NCJ Number
99538
Journal
Law and Policy Volume: 7 Issue: 3 Dated: (July 1985) Pages: 315-343
Date Published
1985
Length
29 pages
Annotation
This paper examines how individual responsibility for organizational wrongdoing can be governed within corporate cultures and explores the problem of incompatibility between legal and organizational principles of responsibility.
Abstract
Much of the discussion is based on interviews with 30 head-office executives of 6 large Japanese corporations, as well as civil servants responsible for business regulation in 4 major ministries. Four intracorporate varieties of individual responsibility for organizational wrongdoing are reviewed. These are 'noblesse oblige,' where the organization's titular head assumes strict responsibility; 'captain of the ship responsibility,' where the senior officer at the site of wrongdoing is held responsible; 'nominated accountability,' where responsibility is on persons identified in advance as accountable for the types of actions at issue; and 'fault-based responsibility,' where responsibility is on those deemed most culpable.
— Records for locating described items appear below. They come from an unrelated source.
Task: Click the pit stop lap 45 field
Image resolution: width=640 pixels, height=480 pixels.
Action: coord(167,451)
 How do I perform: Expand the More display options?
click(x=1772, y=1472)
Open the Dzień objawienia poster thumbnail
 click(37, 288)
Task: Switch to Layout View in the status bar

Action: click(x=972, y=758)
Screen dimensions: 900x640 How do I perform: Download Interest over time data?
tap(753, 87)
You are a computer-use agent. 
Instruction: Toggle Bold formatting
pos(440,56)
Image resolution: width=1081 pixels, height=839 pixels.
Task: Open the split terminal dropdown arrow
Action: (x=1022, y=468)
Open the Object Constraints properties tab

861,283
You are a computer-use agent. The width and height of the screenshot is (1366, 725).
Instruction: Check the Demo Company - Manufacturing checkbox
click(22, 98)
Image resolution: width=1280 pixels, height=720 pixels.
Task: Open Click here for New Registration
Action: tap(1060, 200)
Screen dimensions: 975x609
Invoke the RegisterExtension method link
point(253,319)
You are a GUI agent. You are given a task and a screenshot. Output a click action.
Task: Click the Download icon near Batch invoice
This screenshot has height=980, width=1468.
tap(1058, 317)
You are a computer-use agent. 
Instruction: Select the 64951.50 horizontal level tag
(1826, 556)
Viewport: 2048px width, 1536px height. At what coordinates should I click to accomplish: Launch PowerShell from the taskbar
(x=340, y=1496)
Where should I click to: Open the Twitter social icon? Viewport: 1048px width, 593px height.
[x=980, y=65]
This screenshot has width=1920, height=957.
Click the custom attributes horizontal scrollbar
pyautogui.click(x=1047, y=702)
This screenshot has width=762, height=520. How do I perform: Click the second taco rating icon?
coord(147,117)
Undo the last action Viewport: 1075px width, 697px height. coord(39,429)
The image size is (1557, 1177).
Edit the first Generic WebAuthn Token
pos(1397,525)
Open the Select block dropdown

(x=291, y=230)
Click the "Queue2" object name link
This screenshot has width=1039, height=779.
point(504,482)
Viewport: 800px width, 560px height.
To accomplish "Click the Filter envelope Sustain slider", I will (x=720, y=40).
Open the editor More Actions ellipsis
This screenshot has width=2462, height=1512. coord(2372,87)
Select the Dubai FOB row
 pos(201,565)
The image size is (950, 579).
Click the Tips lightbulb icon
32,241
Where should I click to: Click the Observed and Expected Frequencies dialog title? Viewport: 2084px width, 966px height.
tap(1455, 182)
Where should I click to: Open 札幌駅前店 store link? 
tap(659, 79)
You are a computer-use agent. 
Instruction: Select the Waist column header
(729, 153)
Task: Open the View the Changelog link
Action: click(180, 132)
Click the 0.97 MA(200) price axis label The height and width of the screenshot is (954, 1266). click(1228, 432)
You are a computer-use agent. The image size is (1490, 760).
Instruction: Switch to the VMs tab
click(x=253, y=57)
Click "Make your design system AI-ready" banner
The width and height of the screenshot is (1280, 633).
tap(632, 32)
The discussion then turns to the divergence between legal and organizational principles of responsibility, followed by an assessment of four approaches for addressing this divergence. The approach most favored by the authors would allow corporations to propose their own principles of accountability as the basis for a pluralistic matching of legal principles and organizational cultures. The approach least favored would make both corporate and legal principles of accountability conform to some ethical canon. Twenty-six notes and 94 references are provided.